The point is to stop the abuse. Cameras/PCN can do it by damaging the wallet and licence. But if you are into ritual humiliation and retribution I guess I can't argue ...


----------



## ufkacbln (4 May 2010)

The problem here was the speed at which the vehicle hit the bollard. These bollards generally rise and sink back again when they come in contact. THis is exactly what happens with the black people carrier.

Drive at it at speed and what do you really expect?


----------



## Norm (4 May 2010)

I quite liked this example. As it is fairly certain that no-one would be in the car, is it ok to laugh at that one?


----------



## Arch (4 May 2010)

Norm said:


> I quite liked this example. *As it is fairly certain that no-one would be in the car*, is it ok to laugh at that one?

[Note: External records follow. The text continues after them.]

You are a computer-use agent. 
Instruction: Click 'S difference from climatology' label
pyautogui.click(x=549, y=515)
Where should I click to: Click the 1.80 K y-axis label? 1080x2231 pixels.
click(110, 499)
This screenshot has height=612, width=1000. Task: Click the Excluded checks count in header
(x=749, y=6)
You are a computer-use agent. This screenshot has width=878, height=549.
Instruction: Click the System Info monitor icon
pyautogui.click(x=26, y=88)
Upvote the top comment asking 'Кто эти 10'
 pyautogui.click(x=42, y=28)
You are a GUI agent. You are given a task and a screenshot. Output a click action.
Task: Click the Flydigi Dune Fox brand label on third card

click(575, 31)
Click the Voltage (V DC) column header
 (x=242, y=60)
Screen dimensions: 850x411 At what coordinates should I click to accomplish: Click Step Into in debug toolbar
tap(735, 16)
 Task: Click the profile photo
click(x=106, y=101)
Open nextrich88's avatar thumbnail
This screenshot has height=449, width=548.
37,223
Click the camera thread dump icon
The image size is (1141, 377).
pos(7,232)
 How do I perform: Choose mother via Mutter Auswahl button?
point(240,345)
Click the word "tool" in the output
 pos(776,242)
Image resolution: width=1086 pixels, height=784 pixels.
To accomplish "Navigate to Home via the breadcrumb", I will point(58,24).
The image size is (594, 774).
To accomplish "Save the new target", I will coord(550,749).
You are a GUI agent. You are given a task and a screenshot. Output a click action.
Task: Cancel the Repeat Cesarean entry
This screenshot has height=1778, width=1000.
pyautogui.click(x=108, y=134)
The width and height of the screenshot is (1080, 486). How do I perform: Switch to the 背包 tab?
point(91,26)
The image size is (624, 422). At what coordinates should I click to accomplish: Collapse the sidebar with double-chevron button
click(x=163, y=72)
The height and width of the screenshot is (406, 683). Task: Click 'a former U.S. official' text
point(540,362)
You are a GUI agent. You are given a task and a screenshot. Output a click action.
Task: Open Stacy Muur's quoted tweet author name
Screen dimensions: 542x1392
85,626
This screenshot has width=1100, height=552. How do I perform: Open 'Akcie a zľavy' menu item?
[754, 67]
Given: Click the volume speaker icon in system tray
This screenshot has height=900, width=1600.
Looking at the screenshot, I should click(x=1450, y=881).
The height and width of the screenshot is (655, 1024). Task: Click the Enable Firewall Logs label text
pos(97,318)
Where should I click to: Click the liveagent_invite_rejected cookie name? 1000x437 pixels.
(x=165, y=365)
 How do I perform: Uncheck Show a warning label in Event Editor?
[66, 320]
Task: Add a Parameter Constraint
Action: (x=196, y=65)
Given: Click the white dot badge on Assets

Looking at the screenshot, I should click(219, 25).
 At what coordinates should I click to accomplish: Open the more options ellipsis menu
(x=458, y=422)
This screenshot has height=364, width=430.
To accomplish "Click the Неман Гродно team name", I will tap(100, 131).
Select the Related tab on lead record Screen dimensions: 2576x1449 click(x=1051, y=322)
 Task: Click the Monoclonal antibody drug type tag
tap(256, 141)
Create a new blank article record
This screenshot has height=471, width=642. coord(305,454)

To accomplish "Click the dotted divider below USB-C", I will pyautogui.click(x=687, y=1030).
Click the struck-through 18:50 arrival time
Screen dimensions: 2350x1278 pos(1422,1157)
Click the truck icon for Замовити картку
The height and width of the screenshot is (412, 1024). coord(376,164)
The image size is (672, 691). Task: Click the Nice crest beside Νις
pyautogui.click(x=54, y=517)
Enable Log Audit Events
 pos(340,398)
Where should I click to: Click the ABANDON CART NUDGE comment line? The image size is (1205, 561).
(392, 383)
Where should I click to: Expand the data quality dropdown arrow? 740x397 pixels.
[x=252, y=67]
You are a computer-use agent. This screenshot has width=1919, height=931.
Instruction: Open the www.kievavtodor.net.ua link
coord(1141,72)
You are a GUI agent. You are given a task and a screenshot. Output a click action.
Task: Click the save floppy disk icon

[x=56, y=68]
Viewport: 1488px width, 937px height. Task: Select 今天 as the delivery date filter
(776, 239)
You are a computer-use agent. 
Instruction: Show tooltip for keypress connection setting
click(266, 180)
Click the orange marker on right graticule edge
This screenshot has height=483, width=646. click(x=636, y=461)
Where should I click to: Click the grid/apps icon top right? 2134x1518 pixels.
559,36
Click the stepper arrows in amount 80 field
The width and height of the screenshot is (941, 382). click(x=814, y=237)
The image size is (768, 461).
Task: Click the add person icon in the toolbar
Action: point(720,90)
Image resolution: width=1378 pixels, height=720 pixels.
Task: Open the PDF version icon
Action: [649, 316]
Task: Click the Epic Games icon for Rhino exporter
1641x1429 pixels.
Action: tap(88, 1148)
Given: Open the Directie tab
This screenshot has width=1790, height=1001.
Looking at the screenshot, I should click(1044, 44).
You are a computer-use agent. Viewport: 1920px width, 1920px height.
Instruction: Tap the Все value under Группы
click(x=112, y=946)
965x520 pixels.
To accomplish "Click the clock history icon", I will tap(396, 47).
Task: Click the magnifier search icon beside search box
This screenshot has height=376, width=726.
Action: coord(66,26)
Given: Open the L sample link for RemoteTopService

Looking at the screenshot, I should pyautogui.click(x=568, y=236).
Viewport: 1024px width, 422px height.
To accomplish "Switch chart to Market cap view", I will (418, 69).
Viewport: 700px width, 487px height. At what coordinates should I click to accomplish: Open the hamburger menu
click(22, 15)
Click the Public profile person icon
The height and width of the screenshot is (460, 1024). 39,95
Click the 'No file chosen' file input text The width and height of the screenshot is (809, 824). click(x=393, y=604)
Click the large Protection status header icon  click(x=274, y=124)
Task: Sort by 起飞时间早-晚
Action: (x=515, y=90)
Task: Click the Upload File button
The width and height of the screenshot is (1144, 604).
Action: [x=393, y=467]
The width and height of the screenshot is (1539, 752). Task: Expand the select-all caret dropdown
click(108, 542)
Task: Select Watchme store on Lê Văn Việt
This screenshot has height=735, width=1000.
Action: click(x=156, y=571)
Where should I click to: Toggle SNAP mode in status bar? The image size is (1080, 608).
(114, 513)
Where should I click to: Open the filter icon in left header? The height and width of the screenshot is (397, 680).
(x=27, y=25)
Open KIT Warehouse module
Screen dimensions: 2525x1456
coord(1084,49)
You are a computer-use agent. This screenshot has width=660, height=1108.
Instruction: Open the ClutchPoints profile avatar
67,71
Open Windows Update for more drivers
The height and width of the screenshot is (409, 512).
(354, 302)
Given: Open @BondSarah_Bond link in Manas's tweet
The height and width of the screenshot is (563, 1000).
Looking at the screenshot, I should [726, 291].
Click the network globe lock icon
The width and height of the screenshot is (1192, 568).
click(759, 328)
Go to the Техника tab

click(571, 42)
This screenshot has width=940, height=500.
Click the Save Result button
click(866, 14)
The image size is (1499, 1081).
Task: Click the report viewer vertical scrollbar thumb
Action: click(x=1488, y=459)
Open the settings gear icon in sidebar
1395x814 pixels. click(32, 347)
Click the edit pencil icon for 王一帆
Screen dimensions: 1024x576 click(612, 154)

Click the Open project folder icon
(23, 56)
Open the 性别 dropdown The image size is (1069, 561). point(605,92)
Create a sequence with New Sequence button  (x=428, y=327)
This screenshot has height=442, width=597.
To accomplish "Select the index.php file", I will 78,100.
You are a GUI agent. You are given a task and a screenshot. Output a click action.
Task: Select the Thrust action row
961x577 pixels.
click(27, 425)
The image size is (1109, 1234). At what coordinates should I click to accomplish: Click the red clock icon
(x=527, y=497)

Not sure about that - it's on a tow bar, not a rope, but you'd need someone to steer, since it's not up on a frame?


----------



## Norm (4 May 2010)

IIRC, the AA don't allow you to travel in any vehicle which is being towed.


----------



## buggi (4 May 2010)

StuartG said:


> I am saddened that creating a dangerous situation is regarded as funny. It is pretty evident that not only the occupants of the car were horrified at what might have happened to the baby in the rear. Don't just blame the driver, people who put these things in know what will happen as it is obvious it will encourage this behaviour time and time again and the innocent will suffer.
> 
> As for the example at RTTL the applause when it is obvious the dummy/driver would have been killed but the post still works is positively sickening!
> 
> Camera/PCN is surely a safer way to enforce car free zones?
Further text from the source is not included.